You enter the Mormon house through a modest foyer. A little bit of this: one of Greg Olsen’s Jesus prints on the wall (not the football player Greg Olsen, the Mormon art baller Greg Olsen); a little bit of that: a fall-themed family photo with anywhere between three to seven children lined up on a fence in coordinating jewel-tones on top and Khaks. All. Day. on bottom.

The family room in a Mormon home projects a feigned modesty, which is a central tension in the cultural identity. It’s comfortable, but not too comfortable. It’s big, but not too big. It’s decorated, but not overly so. Its style is, more precisely, a communicated lack of style, like negative white space, or “Live, Laugh, Love” signage.

When you as little as glance at the microfiber sofa in the living room, you can practically smell the hot dogs eaten at the RC Willey tent sale from whence it came. You’ve been sold on the microfiber by an RC Willey salesman because kids are messy! Practicality! Good deal! Kids eat free on Saturdays!

At first glance, the living room is absent of entertainment outside a family edition of the The Book of Mormon and Apples to Apples. But wait—is that a TV-sized cabinet space that could only logically accommodate a TV? Clearly the TV is in the armoire. We all know it. It’s a modest TV, a concealed TV, a discreet screen. A discrene. There’s always television in the banana stand. You never know what church-affiliated folk could pop in, who can never know that there is a television in the house. These folks are TOO BUSY doing CHURCH STUFF to regularly watch normal people TV!

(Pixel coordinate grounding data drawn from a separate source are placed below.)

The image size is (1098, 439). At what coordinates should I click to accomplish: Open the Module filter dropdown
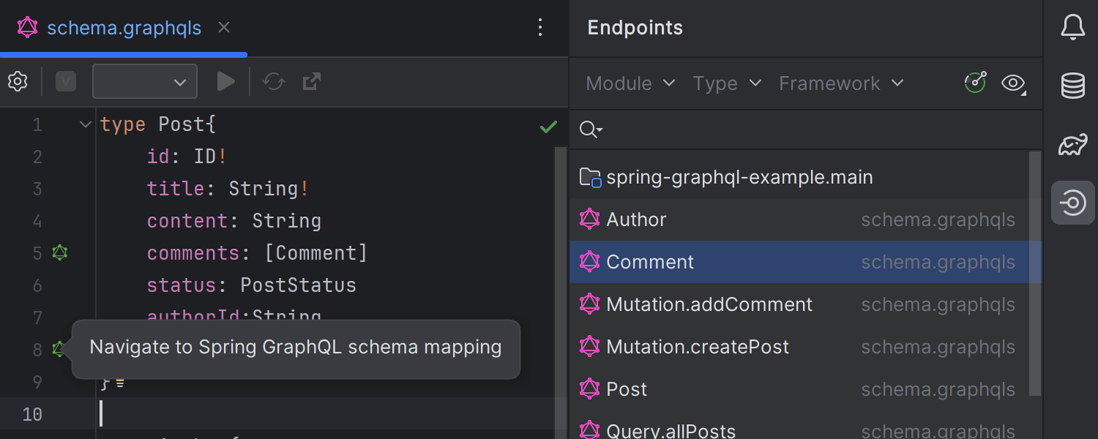(630, 83)
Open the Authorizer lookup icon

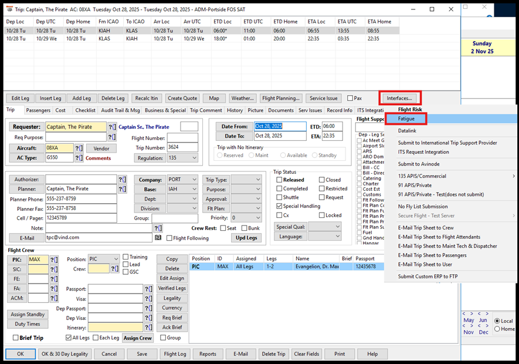click(122, 180)
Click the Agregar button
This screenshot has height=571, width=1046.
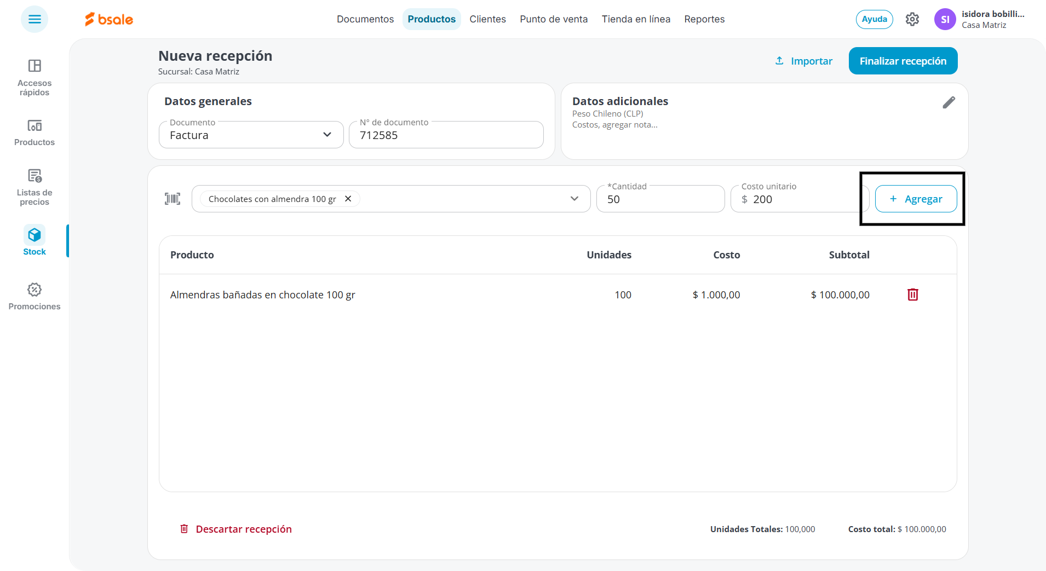tap(916, 199)
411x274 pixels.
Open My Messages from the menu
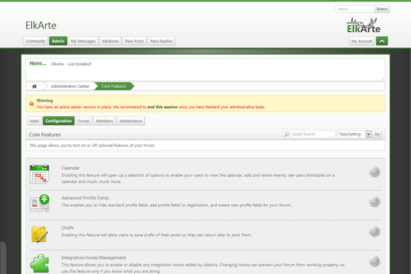[x=84, y=41]
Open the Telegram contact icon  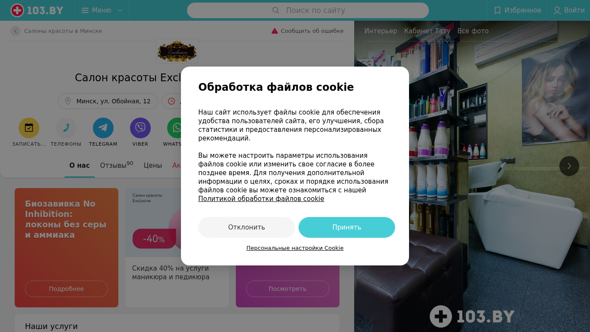pyautogui.click(x=103, y=128)
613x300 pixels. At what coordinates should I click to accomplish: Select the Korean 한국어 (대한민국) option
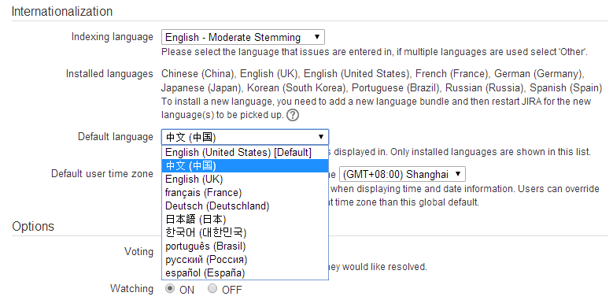(x=246, y=232)
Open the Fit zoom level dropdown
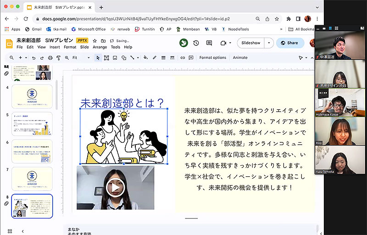This screenshot has height=235, width=367. [81, 58]
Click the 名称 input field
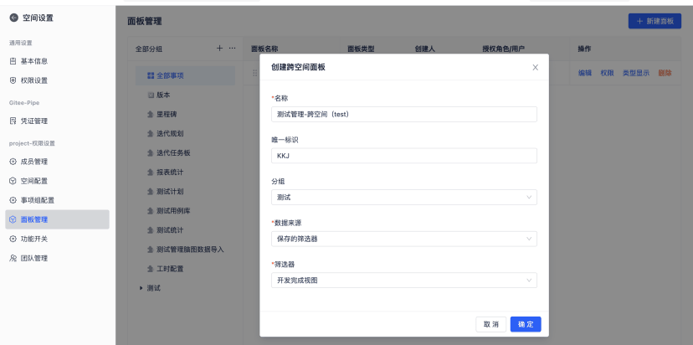 click(405, 115)
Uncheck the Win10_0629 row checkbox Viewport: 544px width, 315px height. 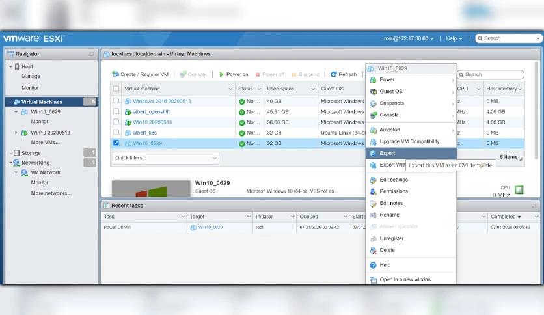tap(116, 143)
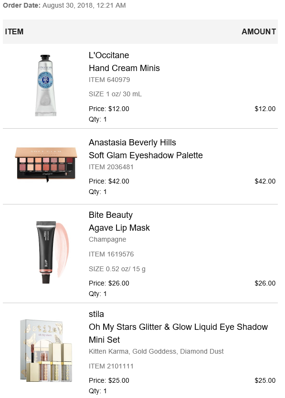Open the stila Oh My Stars set image
Image resolution: width=285 pixels, height=398 pixels.
(46, 350)
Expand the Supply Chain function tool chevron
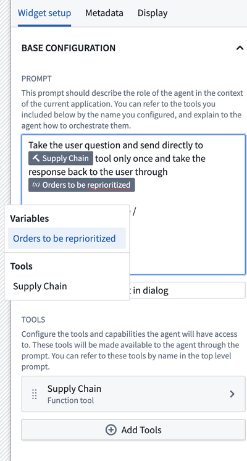Viewport: 247px width, 461px height. (x=232, y=394)
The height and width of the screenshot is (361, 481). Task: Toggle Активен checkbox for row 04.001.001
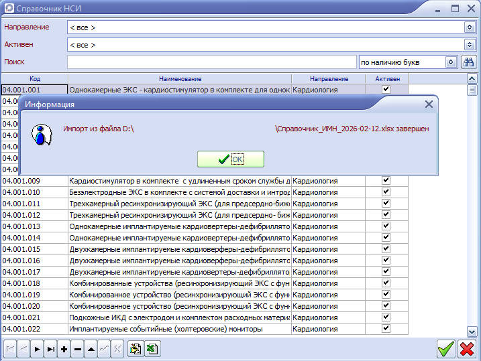pos(386,89)
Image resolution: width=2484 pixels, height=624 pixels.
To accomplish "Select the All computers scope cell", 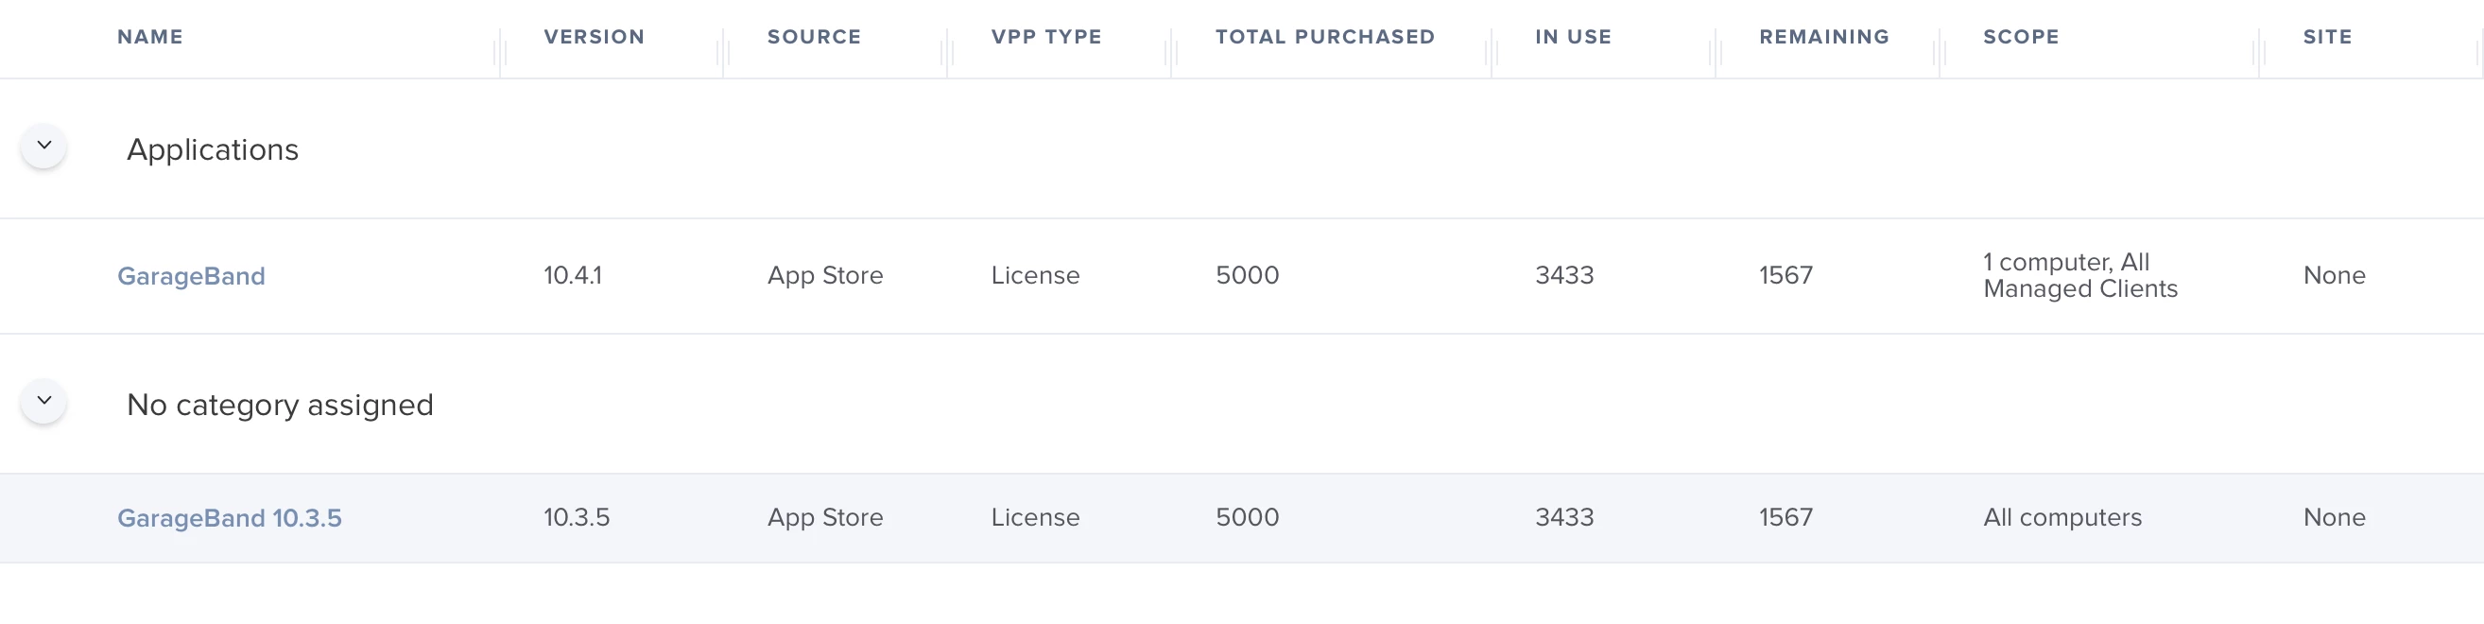I will pyautogui.click(x=2063, y=518).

If your homeministeringteachersvisitors do pop in, there is, of course, the designated homeministeringteachersvisitors room. Otherwise known as the serious parent lecture room. This is where you’ll find the ever-present piano, floral decor on the upholstery and in silk flower form, missionary plaques, and a glass-top—ahem—“hot chocolate” table. This is the museum of the Mormon house, where culturally significant artifacts are stored behind backlit oak curio cabinets, like a Price is Right Showcase prize.

The kitchen is both a centerpiece and an afterthought. It’s all pantry and island, with granite countertops and earth tones that say, “I’m in faux Tuscany.” For the matriarch in a Mormon household, the kitchen seems to be her dominion, and even her office. Sometimes it is literally that, with a communal computer nestled in a corner of the kitchen and bills neatly arranged in a complicated color-coded filing system. A label maker is safely tucked away in a Container Store-worthy drawer. Our ancestors scrapbooked so we could fly.

From there, wide, carpeted steps take you downtown to Mormontown where you will find a safe space that screams, “Wholesome good times ahead!” The crown jewel of a Mormon house is the enormous basement. Now, there are iterations of the Mormon House Basement™.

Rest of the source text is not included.